When used to its full potential, criticism from your supervisor and other committee members provides a new perspective on your work and allows you to make improvements that you could not have imagined or completed on your own. That is progress, and the result can be the same when you discover that the intellectual ground you thought your unique territory is already under investigation by another academic or scientist. Let us say, for example, that you come across an article on your topic that has just been published or discover at a conference that someone else is two years ahead of you in conducting the same sort of research. This can be a crisis indeed, but it is important to learn as much as possible about the overlapping work – read that article critically with an eye to the differences it presents in relation to your own research, and contact that other researcher to share information. It is rare that two scholars will approach a problem in precisely the same ways, so there is usually plenty of elbow room for refining your topic and carving out your own niche. Indeed, the discovery of such overlaps has often been the occasion for focussing a topic that would have proved much too broad in any case.

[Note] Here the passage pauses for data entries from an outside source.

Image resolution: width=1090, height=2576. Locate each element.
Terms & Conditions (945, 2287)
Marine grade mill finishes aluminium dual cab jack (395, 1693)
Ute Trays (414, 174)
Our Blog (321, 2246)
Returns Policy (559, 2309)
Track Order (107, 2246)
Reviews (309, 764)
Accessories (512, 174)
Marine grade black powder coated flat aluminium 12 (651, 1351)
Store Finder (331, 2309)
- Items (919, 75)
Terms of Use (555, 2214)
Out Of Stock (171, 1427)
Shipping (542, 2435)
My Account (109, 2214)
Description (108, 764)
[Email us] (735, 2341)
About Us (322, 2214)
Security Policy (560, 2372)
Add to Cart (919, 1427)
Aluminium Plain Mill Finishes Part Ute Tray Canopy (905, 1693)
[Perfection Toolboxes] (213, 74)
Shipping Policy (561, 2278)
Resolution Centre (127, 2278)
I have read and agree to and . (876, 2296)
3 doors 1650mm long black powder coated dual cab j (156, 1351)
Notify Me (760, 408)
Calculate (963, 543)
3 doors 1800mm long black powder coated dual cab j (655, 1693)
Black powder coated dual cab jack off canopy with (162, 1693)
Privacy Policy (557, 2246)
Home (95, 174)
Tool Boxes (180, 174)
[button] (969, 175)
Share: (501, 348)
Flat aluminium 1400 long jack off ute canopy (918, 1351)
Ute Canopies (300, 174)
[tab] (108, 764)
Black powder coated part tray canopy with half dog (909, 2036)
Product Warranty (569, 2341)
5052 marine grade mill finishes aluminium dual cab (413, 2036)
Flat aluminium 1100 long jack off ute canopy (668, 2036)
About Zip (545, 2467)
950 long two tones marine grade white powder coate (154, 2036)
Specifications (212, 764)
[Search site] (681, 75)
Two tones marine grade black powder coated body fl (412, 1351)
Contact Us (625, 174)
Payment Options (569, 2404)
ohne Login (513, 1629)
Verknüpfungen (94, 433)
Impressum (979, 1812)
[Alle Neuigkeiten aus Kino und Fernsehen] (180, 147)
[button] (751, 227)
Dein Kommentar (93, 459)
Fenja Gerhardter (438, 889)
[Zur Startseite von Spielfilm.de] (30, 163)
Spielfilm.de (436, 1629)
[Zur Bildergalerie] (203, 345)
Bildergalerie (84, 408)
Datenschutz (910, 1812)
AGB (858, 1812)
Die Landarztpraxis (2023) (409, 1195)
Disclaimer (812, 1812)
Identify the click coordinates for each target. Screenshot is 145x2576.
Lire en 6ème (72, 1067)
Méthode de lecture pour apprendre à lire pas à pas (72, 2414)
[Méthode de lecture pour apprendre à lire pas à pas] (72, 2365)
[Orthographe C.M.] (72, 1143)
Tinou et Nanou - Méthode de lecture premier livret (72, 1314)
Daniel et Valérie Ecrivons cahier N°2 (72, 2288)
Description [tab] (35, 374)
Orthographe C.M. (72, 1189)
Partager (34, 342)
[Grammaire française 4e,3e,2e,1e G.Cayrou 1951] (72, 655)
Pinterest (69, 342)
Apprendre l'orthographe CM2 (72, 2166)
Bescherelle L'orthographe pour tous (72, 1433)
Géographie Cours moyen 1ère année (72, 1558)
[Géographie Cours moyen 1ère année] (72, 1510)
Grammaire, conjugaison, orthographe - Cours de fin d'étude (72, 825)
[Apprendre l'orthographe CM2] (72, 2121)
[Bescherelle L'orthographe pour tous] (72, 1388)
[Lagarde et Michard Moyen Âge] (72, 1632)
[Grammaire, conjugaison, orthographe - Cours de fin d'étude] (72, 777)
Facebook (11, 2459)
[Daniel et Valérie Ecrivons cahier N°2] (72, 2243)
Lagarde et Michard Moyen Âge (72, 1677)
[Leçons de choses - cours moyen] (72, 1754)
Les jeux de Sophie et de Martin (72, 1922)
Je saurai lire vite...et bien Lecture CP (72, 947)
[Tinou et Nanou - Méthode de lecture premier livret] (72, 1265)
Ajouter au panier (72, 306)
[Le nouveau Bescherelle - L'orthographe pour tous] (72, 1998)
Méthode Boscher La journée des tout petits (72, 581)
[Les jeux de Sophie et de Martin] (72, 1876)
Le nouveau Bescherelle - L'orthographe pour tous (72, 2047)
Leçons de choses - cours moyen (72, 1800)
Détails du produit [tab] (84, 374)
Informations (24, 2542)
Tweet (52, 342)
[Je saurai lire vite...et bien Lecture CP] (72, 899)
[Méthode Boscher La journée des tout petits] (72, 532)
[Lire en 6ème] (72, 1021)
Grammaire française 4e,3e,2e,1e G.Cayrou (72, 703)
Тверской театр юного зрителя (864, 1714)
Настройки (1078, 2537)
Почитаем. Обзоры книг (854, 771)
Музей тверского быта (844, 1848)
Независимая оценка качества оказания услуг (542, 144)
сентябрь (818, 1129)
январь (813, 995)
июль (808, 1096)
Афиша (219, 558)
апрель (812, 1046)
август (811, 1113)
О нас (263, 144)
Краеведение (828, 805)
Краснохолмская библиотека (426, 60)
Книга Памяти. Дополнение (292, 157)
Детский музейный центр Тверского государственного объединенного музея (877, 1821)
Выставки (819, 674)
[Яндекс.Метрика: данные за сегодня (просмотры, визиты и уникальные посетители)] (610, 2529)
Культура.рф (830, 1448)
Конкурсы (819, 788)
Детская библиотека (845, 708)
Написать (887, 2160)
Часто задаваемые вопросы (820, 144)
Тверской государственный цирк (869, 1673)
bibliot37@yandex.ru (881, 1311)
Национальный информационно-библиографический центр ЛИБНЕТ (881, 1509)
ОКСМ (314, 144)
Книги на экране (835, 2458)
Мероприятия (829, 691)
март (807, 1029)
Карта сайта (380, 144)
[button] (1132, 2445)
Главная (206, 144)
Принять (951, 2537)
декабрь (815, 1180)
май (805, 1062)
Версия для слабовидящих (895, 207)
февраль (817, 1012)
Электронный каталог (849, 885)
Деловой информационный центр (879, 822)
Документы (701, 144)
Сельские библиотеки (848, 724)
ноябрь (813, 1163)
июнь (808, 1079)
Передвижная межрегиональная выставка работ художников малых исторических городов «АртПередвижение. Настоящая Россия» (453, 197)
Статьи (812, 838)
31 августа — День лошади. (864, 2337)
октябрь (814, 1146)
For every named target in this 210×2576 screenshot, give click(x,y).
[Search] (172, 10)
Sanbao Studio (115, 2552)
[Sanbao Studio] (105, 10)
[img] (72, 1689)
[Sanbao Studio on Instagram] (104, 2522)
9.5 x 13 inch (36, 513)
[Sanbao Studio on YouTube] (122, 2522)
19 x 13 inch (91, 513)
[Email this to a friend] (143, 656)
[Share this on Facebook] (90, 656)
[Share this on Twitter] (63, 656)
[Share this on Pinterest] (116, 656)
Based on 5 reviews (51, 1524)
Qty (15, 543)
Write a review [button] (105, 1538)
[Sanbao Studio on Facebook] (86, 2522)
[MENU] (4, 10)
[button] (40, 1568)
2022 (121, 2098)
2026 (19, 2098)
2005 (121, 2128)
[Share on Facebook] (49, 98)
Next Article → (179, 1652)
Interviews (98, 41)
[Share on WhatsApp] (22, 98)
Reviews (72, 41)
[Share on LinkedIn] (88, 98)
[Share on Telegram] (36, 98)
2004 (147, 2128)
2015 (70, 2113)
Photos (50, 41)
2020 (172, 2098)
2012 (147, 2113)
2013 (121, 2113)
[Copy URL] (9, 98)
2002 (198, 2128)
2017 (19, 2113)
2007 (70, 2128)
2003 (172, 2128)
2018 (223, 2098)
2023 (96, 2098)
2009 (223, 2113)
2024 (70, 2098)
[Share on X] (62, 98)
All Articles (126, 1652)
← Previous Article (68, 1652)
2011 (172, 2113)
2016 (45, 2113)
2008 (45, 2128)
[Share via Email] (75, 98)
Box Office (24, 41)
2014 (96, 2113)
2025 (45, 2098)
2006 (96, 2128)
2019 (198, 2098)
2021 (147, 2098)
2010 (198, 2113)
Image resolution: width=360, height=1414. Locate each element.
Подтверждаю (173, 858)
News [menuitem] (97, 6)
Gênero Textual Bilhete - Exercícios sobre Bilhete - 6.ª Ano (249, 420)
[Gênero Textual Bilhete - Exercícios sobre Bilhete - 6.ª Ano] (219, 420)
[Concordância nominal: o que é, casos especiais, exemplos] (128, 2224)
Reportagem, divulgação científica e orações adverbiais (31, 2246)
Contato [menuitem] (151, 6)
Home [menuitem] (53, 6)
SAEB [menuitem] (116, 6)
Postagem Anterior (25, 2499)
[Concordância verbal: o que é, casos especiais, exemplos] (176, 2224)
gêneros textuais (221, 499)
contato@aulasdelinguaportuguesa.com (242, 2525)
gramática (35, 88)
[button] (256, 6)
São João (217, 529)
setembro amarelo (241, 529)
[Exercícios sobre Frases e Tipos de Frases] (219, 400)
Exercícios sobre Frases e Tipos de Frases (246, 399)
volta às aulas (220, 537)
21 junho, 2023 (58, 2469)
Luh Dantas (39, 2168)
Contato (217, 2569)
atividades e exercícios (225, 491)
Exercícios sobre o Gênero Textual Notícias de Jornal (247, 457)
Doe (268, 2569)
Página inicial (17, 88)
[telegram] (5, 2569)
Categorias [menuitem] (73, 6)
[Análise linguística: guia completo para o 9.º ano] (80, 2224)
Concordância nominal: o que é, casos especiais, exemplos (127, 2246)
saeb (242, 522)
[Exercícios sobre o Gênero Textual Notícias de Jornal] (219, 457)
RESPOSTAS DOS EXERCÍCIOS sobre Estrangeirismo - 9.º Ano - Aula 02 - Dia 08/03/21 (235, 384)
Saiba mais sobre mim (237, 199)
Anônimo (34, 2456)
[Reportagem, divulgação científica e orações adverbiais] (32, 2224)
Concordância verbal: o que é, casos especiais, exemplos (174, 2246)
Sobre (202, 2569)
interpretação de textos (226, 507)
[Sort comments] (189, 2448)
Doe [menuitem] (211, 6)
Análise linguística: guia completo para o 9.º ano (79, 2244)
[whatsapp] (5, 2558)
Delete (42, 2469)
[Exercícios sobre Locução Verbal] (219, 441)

No one would deny that a thesis or dissertation candidate faces a crisis when he or she loses one of the specialists who make up his or her supervisory committee, particularly when it is the primary supervisor or mentor who is lost. Career moves can necessitate such changes, but often if a committee member moves to a different university, supervision can be maintained at a distance for theses and dissertations already in progress, even if only in an unofficial way. When a committee member is lost in a more permanent way, there may be personal trauma to cope with as well as administrative requirements, and the
re can be no doubt that the thesis or dissertation process will change in some ways. A new supervisor, for instance, may want things done in different ways, but he or she will need to be reasonable in requesting changes, just as you will need to be open minded in listening to suggestions and firm when adhering to whatever you consider essential. In some cases, the loss of a supervisor will give a student incredible freedom in proceeding with his or her work. This can feel like progress indeed, but do be careful to supervise yourself and keep your goals in sight.